> **TASK GOAL**
Write out the lines below as a numbered list, skipping any blank ones.

-- Start RECORDS SHOWN --

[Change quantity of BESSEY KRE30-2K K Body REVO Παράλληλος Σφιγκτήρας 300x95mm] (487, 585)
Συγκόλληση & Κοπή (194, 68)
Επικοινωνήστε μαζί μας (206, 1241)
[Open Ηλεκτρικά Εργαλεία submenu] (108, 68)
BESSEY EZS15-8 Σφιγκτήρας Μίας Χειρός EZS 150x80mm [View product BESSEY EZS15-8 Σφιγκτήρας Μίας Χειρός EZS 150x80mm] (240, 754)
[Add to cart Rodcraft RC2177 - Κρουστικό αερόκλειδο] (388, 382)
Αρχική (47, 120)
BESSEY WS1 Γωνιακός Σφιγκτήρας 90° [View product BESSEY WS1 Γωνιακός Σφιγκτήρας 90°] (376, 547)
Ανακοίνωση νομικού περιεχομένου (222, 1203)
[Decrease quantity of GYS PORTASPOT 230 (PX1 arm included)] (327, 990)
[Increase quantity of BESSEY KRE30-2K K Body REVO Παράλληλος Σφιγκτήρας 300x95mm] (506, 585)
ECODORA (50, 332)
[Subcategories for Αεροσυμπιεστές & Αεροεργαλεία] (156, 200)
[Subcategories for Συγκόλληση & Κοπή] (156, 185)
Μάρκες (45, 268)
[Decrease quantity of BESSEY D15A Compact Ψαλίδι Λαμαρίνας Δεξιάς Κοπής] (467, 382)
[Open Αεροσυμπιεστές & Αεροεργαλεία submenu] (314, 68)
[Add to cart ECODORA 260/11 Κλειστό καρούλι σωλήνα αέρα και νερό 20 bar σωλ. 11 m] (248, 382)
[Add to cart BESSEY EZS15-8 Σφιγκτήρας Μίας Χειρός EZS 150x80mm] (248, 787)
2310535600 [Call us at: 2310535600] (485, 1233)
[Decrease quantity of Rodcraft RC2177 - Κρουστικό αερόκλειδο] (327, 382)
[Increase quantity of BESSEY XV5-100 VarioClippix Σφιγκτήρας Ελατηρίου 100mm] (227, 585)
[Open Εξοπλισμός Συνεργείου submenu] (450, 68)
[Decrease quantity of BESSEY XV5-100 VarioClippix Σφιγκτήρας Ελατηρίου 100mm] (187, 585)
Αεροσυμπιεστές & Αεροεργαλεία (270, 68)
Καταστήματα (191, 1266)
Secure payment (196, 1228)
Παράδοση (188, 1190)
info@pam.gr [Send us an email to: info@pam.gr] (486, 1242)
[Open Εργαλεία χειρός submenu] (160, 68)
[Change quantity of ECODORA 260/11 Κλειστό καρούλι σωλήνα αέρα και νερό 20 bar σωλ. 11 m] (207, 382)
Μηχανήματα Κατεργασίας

-- End RECORDS SHOWN --

> **SOLUTION BELOW**
1. [Change quantity of BESSEY KRE30-2K K Body REVO Παράλληλος Σφιγκτήρας 300x95mm] (487, 585)
2. Συγκόλληση & Κοπή (194, 68)
3. Επικοινωνήστε μαζί μας (206, 1241)
4. [Open Ηλεκτρικά Εργαλεία submenu] (108, 68)
5. BESSEY EZS15-8 Σφιγκτήρας Μίας Χειρός EZS 150x80mm [View product BESSEY EZS15-8 Σφιγκτήρας Μίας Χειρός EZS 150x80mm] (240, 754)
6. [Add to cart Rodcraft RC2177 - Κρουστικό αερόκλειδο] (388, 382)
7. Αρχική (47, 120)
8. BESSEY WS1 Γωνιακός Σφιγκτήρας 90° [View product BESSEY WS1 Γωνιακός Σφιγκτήρας 90°] (376, 547)
9. Ανακοίνωση νομικού περιεχομένου (222, 1203)
10. [Decrease quantity of GYS PORTASPOT 230 (PX1 arm included)] (327, 990)
11. [Increase quantity of BESSEY KRE30-2K K Body REVO Παράλληλος Σφιγκτήρας 300x95mm] (506, 585)
12. ECODORA (50, 332)
13. [Subcategories for Αεροσυμπιεστές & Αεροεργαλεία] (156, 200)
14. [Subcategories for Συγκόλληση & Κοπή] (156, 185)
15. Μάρκες (45, 268)
16. [Decrease quantity of BESSEY D15A Compact Ψαλίδι Λαμαρίνας Δεξιάς Κοπής] (467, 382)
17. [Open Αεροσυμπιεστές & Αεροεργαλεία submenu] (314, 68)
18. [Add to cart ECODORA 260/11 Κλειστό καρούλι σωλήνα αέρα και νερό 20 bar σωλ. 11 m] (248, 382)
19. [Add to cart BESSEY EZS15-8 Σφιγκτήρας Μίας Χειρός EZS 150x80mm] (248, 787)
20. 2310535600 [Call us at: 2310535600] (485, 1233)
21. [Decrease quantity of Rodcraft RC2177 - Κρουστικό αερόκλειδο] (327, 382)
22. [Increase quantity of BESSEY XV5-100 VarioClippix Σφιγκτήρας Ελατηρίου 100mm] (227, 585)
23. [Open Εξοπλισμός Συνεργείου submenu] (450, 68)
24. [Decrease quantity of BESSEY XV5-100 VarioClippix Σφιγκτήρας Ελατηρίου 100mm] (187, 585)
25. Αεροσυμπιεστές & Αεροεργαλεία (270, 68)
26. Καταστήματα (191, 1266)
27. Secure payment (196, 1228)
28. Παράδοση (188, 1190)
29. info@pam.gr [Send us an email to: info@pam.gr] (486, 1242)
30. [Open Εργαλεία χειρός submenu] (160, 68)
31. [Change quantity of ECODORA 260/11 Κλειστό καρούλι σωλήνα αέρα και νερό 20 bar σωλ. 11 m] (207, 382)
32. Μηχανήματα Κατεργασίας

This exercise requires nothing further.